Other recent scientific discoveries by investigators in the division have produced promising new potential drug targets for modulating intestinal inflammation and microbiota in inflammatory bowel diseases and led to new insights into enteric infections, the immunopathogenesis of hepatitis C and hepatitis C treatment. A summary of major clinical research activities and faculty research interests is outlined below.
Hepatology
Clinical research efforts have been very active in this area, with ongoing trials of simtuzumab (anti-LOXL) from Gilead Sciences Inc. for advanced nonalcoholic steatohepatitis (NASH) cirrhosis. The division is among the highest enrollers in these trials.
In addition, it has seven clinical trials that are ongoing or near opening. For NASH, these include:
- An Immuron Ltd. trial that binds gut endotoxin.
- NGM 282, which is a partial fibroblast growth factor agonist.
- A toll-like receptor antagonist from Taiwan.
- Aramcol, a lipid agent that favorably alters fat metabolism from Galmed.
- A new Gilead Sciences protocol studying simtuzumab and an ASK-1 pathway inhibitor.
The division has recently completed the GenFit trial of a partial peroxisome proliferator-activated receptor alpha/delta agonist for NASH, and in the near future plans to participate in a primary sclerosing cholangitis trial. It is also considering participation in a protocol focused on severe alcoholic steatohepatitis (ASH), the acute variety of alcohol-related liver disease.
Inflammatory Bowel Disease (IBD)
The IBD group has several active phase III studies that are recruiting patients, including:
- Etrolizumab, a gut-selective integrin inhibitor that inhibits lymphocyte migration to the bowel.
- RPC1063, a modulator of S1P1R.
- GS-5746, a monoclonal antibody active against MMP-9.
- ABT-494, an oral JAK1 inhibitor.
Patients are also being followed in long-term extension trials involving vedolizumab, ustekinumab and the adalimumab registry.
Active phase III trials include:
- Etrolizumab vs. Placebo SC Therapy in Moderate to Severe UC (Roche GA29102 & GA28951) Naïve to TNF Antagonist Therapy and Surgery Evaluating the efficacy & safety of 10 Wk Induction & 52 Wk Maintenance of Etrolizumab (rhuMAb Beta 7 binding a4b7 & aEb7).

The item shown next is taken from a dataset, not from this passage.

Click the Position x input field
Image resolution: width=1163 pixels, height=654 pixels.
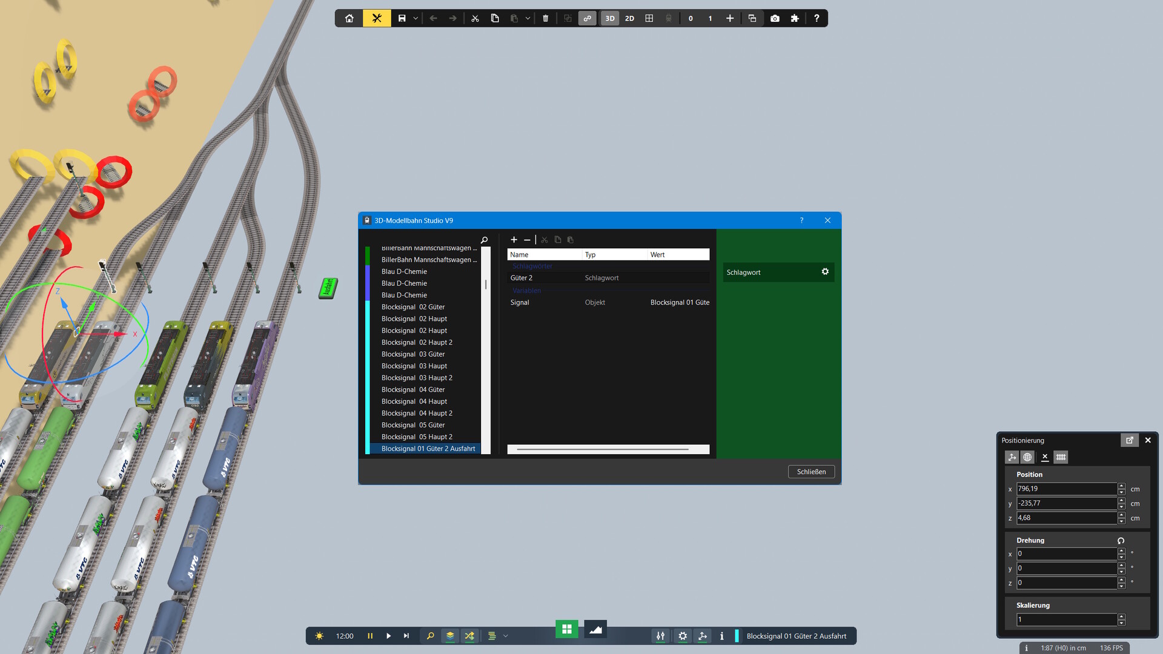click(1066, 489)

- Etrolizumab vs. Placebo SC Therapy in Moderate to Severe UC (Roche GA28950 & GA28951) Refractory or Intolerant to TNF Antagonist Therapy Blinded study evaluating the efficacy & safety of 10 Wk Induction & 52 Wk Maintenance.

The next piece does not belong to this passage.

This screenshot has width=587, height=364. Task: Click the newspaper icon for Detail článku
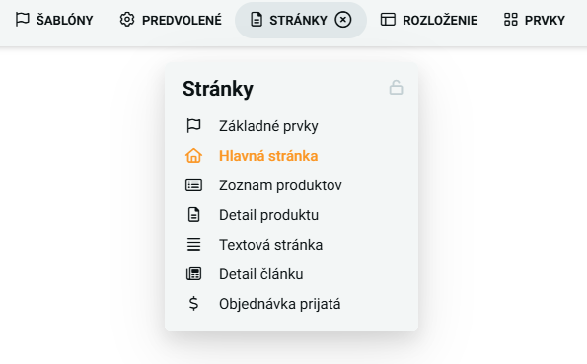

- GS-5746 vs. Placebo SC Therapy in Moderate to Severe UC (Gilead GS US 326 1100) Naïve or Refractory/Intolerant to TNF Antagonist Therapy Evaluating GS-5746 SC (an Anti MMP-9 monoclonal antibody) with 8 Wk Induction & 44Wk Maintenance.
- RPC1063 vs. Placebo Oral Therapy in Moderate to Severe UC (Receptos RPC01 3101 & 3102) Naïve or Refractory/Intolerant to TNF Antagonist Therapy Evaluating RPC1063 (modulates S1P1R, reduces lymphocytes) w/12Wk Induction & 40Wk Maintenance.

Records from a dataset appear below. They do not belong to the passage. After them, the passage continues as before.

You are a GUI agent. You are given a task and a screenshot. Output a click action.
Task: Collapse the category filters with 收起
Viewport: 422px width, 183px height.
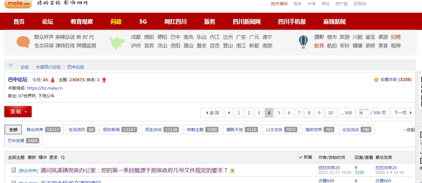(409, 130)
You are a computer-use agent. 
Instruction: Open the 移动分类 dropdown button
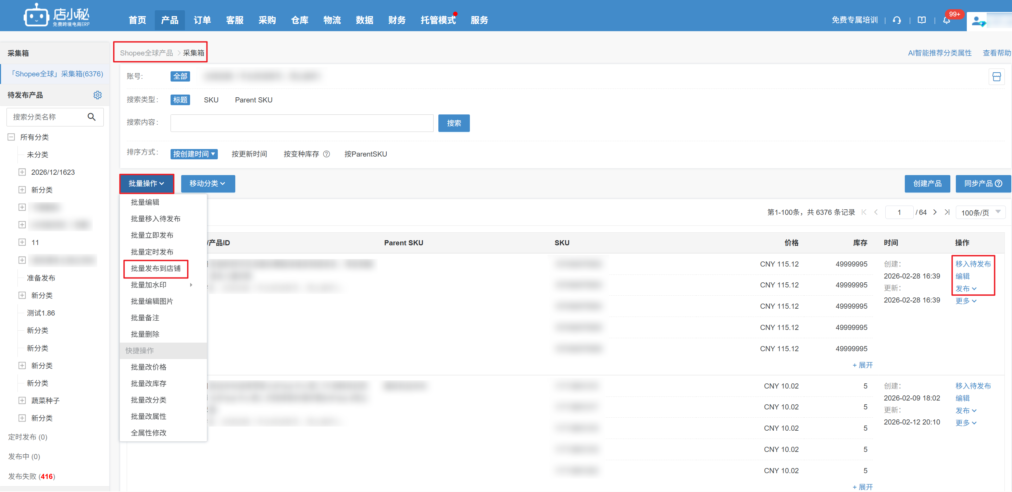click(207, 184)
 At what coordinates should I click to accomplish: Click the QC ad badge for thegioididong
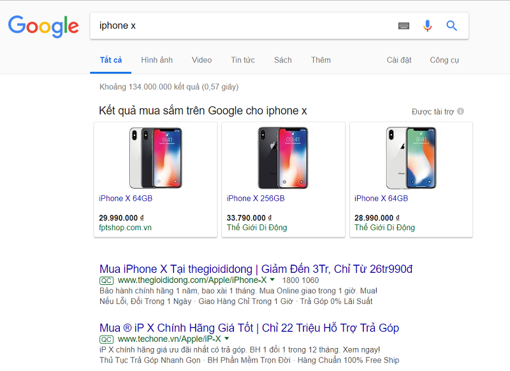coord(106,280)
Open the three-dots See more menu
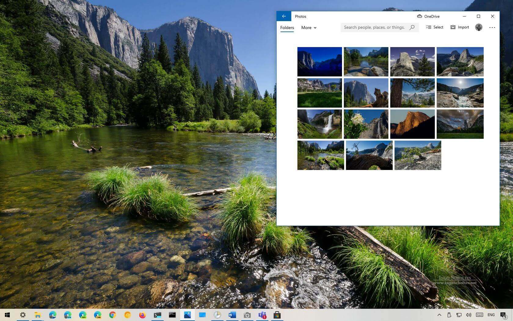This screenshot has height=321, width=513. (x=492, y=27)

- Etrolizumab vs. Placebo SC Therapy in Moderate to Severe CD (Roche GA29144 & GA29145) Naïve or Refractory/Intolerant to TNF Antagonist Therapy Evaluating the efficacy & safety of 14 Wk Induction & 60 Wk Maintenance.
- ABT-494 vs. Placebo Oral Therapy in Moderate to Severe CD (AbbVie Celest M13-740) Naïve or Refractory/Intolerant to TNF Antagonist Therapy Evaluating ABT-494 (JAK1 Inhibitor) w/16Wk Induction & 36Wk Maintenance.
- GS-5746 vs. Placebo SC Therapy in Moderate to Severe CD (Gilead GS US 395 1663) Naïve or Refractory/Intolerant to TNF Antagonist Therapy Evaluating GS-5746 with 8Wk Induction & 44Wk Maintenance (Brian Behm).